| Problem to solve |
Could you edit the data from the line containing "Given: Select the Displays sun icon" down to the line containing "Screen dimensions: 1234x952", replacing "Strongly Support" with "Strongly Oppose" and leaving everything else unchanged, and give back only those lines?

| Supplied information |
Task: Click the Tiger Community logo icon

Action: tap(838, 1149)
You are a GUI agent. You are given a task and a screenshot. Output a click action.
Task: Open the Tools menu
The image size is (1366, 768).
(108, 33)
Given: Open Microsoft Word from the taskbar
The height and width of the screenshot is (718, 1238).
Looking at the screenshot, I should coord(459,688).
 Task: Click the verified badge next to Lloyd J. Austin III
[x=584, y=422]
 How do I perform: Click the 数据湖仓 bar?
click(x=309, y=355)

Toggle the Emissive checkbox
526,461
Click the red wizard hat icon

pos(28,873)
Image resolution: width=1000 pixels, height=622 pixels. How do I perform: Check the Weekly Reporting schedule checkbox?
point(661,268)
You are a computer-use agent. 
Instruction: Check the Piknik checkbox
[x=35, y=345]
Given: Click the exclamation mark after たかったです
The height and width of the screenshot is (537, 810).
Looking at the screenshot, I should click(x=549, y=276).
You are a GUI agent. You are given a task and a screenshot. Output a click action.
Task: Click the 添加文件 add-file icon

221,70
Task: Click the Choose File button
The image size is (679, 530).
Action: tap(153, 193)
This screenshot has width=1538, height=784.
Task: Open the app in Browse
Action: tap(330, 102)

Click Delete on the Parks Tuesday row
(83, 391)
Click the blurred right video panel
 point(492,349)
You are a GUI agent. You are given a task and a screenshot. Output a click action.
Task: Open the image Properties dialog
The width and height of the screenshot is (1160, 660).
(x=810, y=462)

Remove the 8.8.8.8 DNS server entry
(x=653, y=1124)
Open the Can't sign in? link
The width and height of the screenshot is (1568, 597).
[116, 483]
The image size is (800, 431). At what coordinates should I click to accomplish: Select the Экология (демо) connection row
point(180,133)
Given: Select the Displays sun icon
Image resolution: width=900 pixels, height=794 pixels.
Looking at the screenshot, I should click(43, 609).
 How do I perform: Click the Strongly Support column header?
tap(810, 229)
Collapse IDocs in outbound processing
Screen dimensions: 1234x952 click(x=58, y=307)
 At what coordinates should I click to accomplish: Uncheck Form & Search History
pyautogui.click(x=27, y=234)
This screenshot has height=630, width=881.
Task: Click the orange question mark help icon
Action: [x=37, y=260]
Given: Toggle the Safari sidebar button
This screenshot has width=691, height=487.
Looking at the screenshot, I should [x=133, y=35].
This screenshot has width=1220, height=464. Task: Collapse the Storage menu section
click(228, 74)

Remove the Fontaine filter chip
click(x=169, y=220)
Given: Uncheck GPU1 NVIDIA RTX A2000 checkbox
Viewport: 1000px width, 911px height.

| Expected answer |
Given: Select the Displays sun icon
Image resolution: width=900 pixels, height=794 pixels.
Looking at the screenshot, I should click(43, 609).
 How do I perform: Click the Strongly Oppose column header?
tap(810, 229)
Collapse IDocs in outbound processing
Screen dimensions: 1234x952 click(x=58, y=307)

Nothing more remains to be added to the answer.